If there was something about Mick that ought to be passed on, she or Mr. Lyle would do it. If it didn’t need to be passed on, I didn’t want to know it. After all, plenty of people around that tea table knew things about me I was glad they hadn’t said.

I lived on City time, staying up until dawn and sleeping through half the day to avoid fighting with the sun. So I was surprised when I woke to a mild blue morning sky in the window. I hadn’t remembered falling asleep, which I’d done in my clothes on top of the comforter. I really had to stop sleeping in my clothes. The hall was quiet. I thought of that bathtub suddenly, the one big enough to drown in. I dug my clean shirt out of my pack and headed for the bathroom.

If I’d been in Beauty and the Beast, the hot water would have been waiting for me. I found the sight of the empty tub reassuring. But there were towels in the cupboard, soap in the dish, and I didn’t even have to pump the water up by hand. Of course not — the inverter was fixed, the pump was running. There’d been a hand pump in the kitchen, so that even when the electric one was down, no one would have to haul water from outside. One cassette deck and the place would be a pretty supportable prison. I braided my wet hair and went downstairs.
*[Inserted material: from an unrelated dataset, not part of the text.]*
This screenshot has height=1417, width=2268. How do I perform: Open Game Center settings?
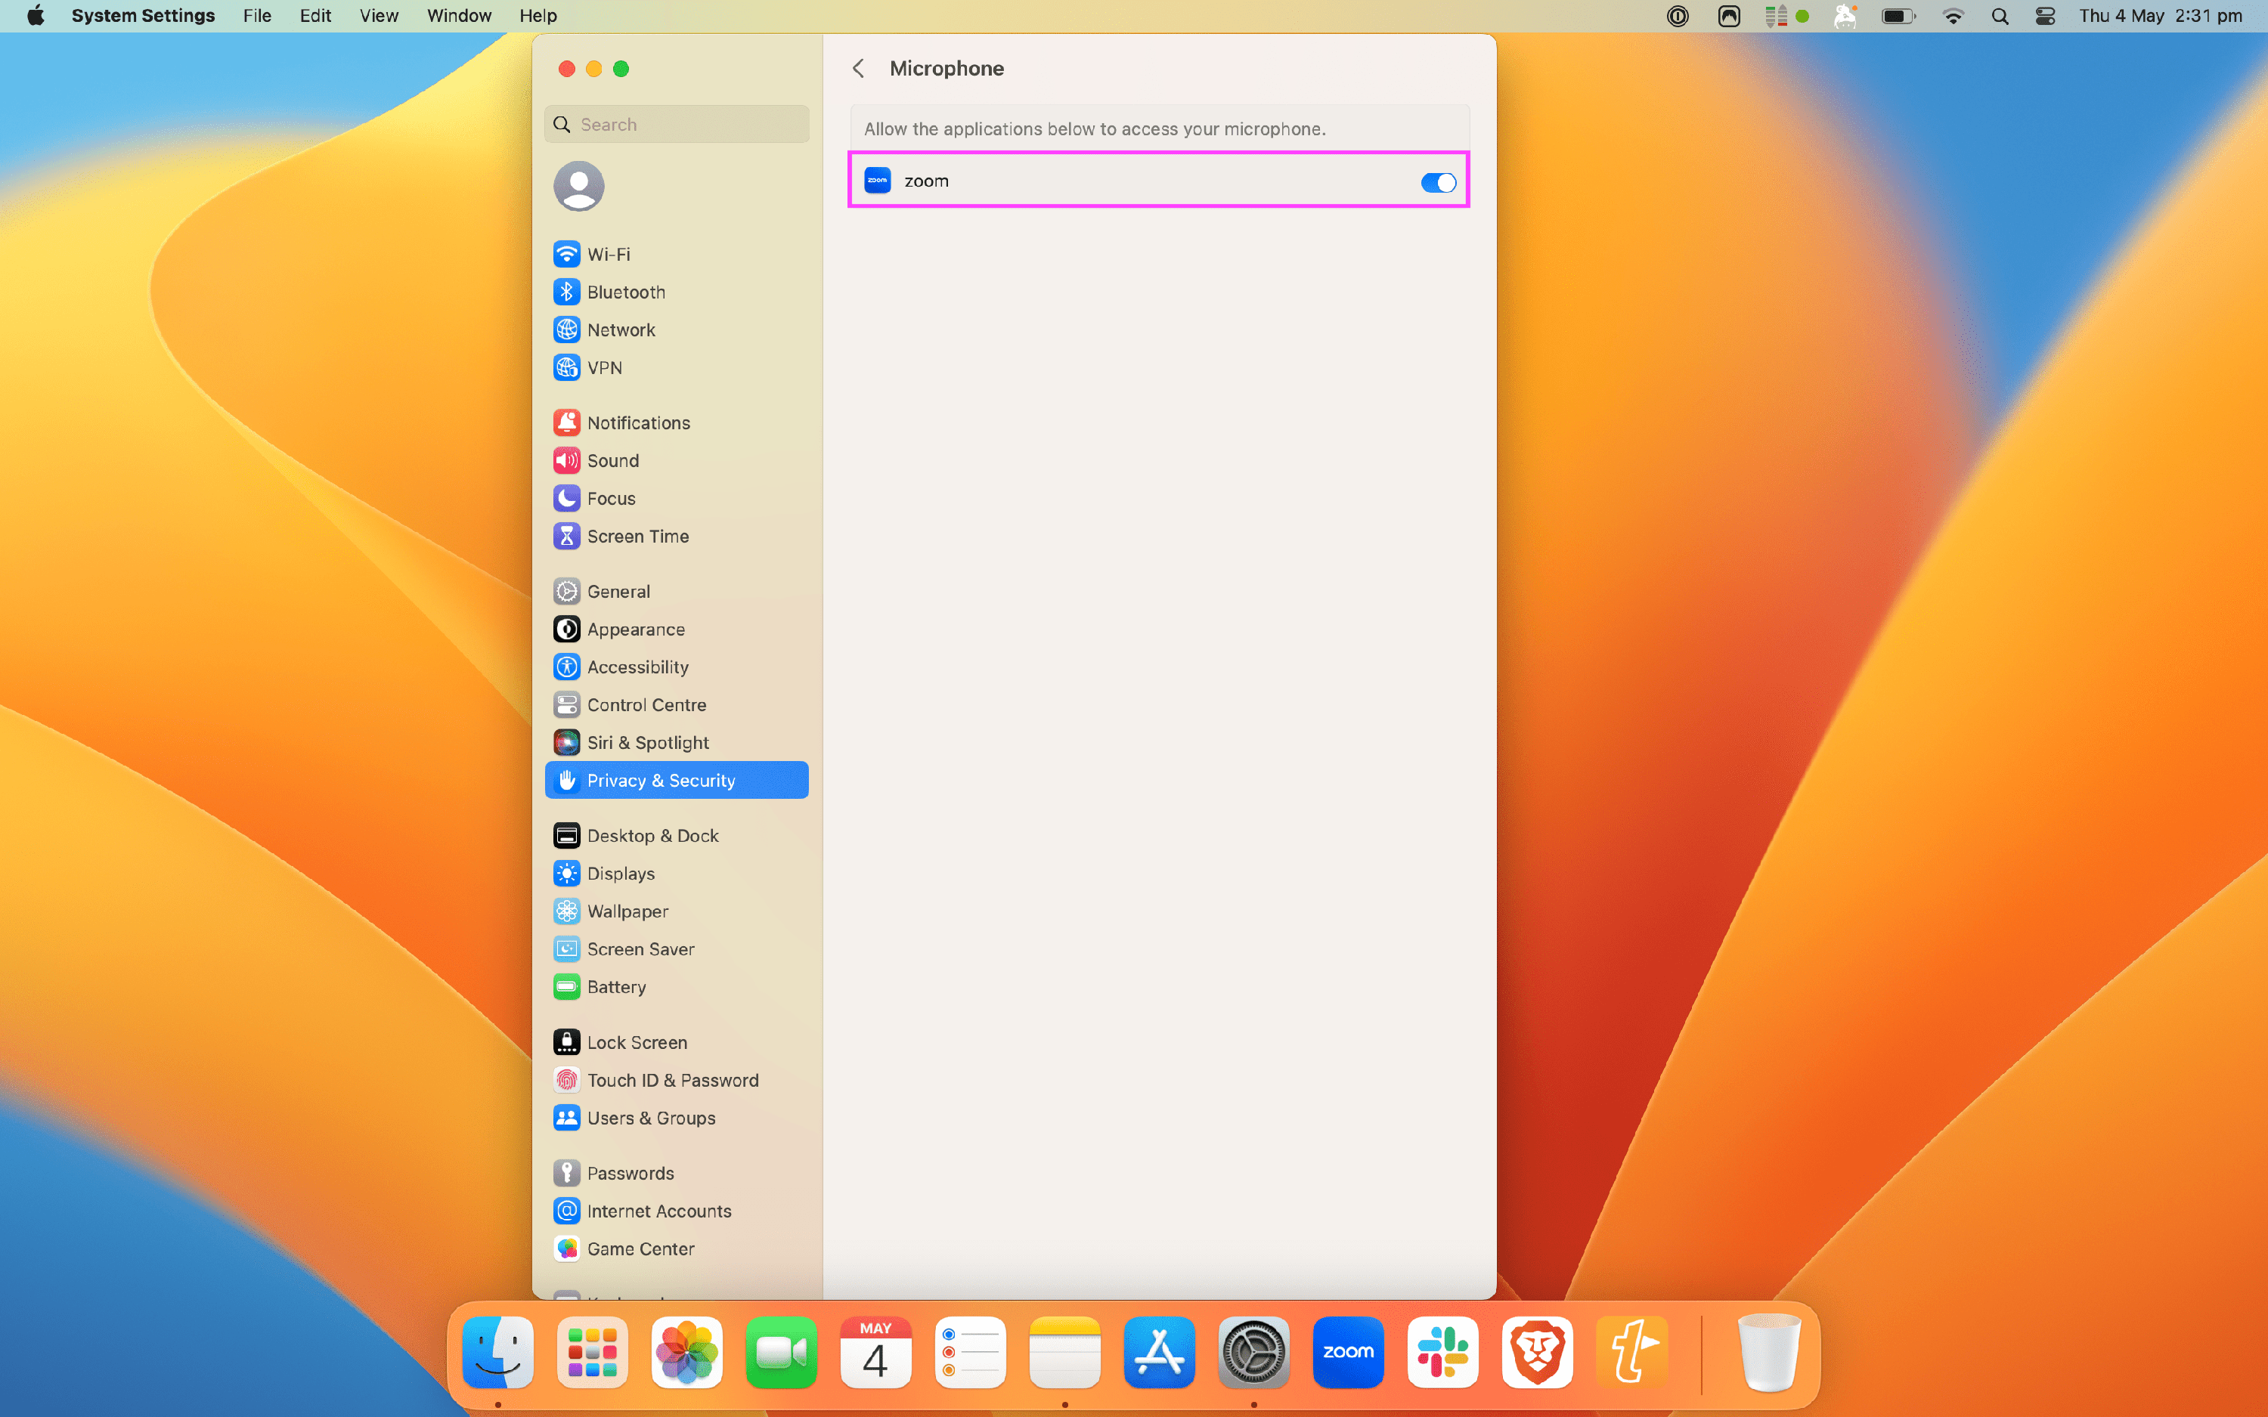640,1249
The kitchen was deserted, but there were signs that someone, singular or plural, had already had breakfast. I found some leftover muffins and carried them with me as I wandered.

I wouldn’t explore the house; it would look as if I were hunting for company. I went outside again instead. Hidden in the gardens beyond the garage, I found the chicken yard, the rabbit cages, and the beehives. There was a wooden shed that I knew from the sweet hickory smell was the smokehouse. Past that, down a wooded trail, in the center of a broad ring of old trees, I found a circular one-story building that I couldn’t identify at all.

Half the building didn’t have walls; there were only the roof pillars, peeled trunks maybe six inches thick, to mark where the walls would be. The floor was dirt, packed smooth, and featureless as if swept. On one side, where the wall started, there was an empty raised platform. There was a center post for the roof, rising out of a cement footing. Beyond the center post, at the back of the circular room, it was dark; but I made out another platform, with a squarish bulk on it like a table or a chest, and irregular points of light. There was nothing to indicate that I ought not to go in.

The center post was painted. It reminded me of the stair railings in Sherrea’s apartment building, the colors twining one after another, yellow, red, black, green, and white. The walls were painted, too, with murals. They were simple and stylized, angular and almost abstract — the antithesis of Sherrea’s cards. A muscular young black man, smiling, wore a red cape and carried a curved sword, and seemed to be walking through fire. A naked woman, wide-hipped and heavy-breasted, her curly blue-black hair falling to her ankles, poured water from a jar under her arm. An old, fat black man sat cross-legged and grinning, as if his erect penis were the best joke in the world. Two snakes twined upward, facing each other, as if dancing on their tails. Between the figures, tying them together, explaining and keeping secrets, were the veves.

The square bulk was an altar, draped in scarlet and purple, and the changeable lights were candles. They reflected off the rest of the altar fittings: glass bottles, a mirror, strings of beads, a silver bowl, two tall vases with flowers in them.

I backed away and bumped into the center pole. The whole wide, unwalled space was closing in on me, pressing my skin against my muscles, muscles against protesting bones. I heard my breath entering and leaving in bursts. The back wall wavered under my eyes.

I heard a voice, not loud, but I didn’t see the speaker; I smelled ozone and a thick, watery odor, like the banks of a pond. My tongue was thick in my mouth. A ball of panic swelled in my chest.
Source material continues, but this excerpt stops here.